Brockton drivers in zip code 02302 pay an average of $2,076 a year. Meanwhile, drivers in Wellfleet’s 02667 zip code pay an average of $903 a year. Wellfleet’s auto insurance rates range from as high as $1,176 to as little as $571.
But auto insurance in Brockton ranges from a high of $3,110 to a low of $1,230.
Shop around, often
Given this range, Megna recommends consumers look for a more affordable rate. She estimates that consumers could save around 50 percent on their insurance by shopping around.
“The smartest thing to do is definitely shop around and not just stick with the same insurer out of inertia,’’ Megna told Boston.com.
She points out that every insurance company has its own formula for assessing a driver’s risk, including the driver’s residence and driving record. Comparing rates of several companies could help consumers save money.
“If you go out and get quotes from five or six insurers, the price can vary significantly,’’ said Megna. “You want to get quotes from several insurers and go with the lowest one, which could be hundreds of dollars less than other insurers for the same coverage because they assess risk differently.’’
Megna says it’s wise for consumers to do some research once a year to see if they can get a better deal. When consumers have a major event – such as moving, buying a new car, or if a teenage driver on their policy goes off to college – they should update their policies to see what savings they are eligible for.
“I would stress that it’s no one’s favorite things to do, but it would pay off,’’ said Megna.
She points out that drivers in Massachusetts have a rare advantage when it comes to getting a decent insurance rate. Insurers are not allowed to consider a driver’s credit rating when setting their rates. The only other states with this rule in place are California and Hawaii.

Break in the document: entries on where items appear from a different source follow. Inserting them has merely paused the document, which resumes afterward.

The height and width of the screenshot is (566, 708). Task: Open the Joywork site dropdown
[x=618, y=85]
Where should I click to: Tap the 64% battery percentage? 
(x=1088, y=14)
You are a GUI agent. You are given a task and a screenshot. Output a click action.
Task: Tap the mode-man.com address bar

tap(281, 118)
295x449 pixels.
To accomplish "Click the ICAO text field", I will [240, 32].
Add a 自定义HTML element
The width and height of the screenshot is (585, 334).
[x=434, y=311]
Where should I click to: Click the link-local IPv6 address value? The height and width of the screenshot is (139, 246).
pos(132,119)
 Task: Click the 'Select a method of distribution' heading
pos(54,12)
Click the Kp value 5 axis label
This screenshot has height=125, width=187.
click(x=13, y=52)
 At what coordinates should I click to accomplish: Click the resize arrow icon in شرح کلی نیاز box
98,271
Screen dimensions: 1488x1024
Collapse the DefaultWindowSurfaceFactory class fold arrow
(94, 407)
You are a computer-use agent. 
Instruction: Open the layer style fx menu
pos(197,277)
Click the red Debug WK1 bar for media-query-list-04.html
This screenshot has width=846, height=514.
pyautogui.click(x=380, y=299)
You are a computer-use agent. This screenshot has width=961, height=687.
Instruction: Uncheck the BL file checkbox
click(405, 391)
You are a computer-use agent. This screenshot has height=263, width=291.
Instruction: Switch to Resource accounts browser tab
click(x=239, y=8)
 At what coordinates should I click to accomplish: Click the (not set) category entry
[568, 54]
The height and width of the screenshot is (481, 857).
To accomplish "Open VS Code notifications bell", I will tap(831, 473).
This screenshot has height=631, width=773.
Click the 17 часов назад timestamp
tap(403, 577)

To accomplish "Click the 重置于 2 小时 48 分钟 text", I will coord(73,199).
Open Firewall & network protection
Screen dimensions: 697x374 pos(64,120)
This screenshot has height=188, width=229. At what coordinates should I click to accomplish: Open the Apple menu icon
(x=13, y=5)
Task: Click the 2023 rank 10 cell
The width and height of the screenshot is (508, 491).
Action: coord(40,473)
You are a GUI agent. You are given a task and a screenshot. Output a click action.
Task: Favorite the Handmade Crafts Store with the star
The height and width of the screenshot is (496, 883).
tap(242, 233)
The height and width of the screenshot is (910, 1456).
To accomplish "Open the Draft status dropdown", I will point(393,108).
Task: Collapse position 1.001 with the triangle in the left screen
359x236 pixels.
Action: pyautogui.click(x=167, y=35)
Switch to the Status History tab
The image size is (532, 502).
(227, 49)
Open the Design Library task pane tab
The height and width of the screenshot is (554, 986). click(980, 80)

“That can work in your favor if you have bad credit,’’ said Megna.
To help local drivers find a rate that works for them, CarInsurance.com has prepared a “Massachusetts car insurance’’ resource to help compare rates. Meanwhile, a new insurance shopping resource called Insurify offers to help consumers compare insurance policies prices across companies. The model is similar to how Kayak allows consumers to compare airfare prices offered by several provider simultaneously.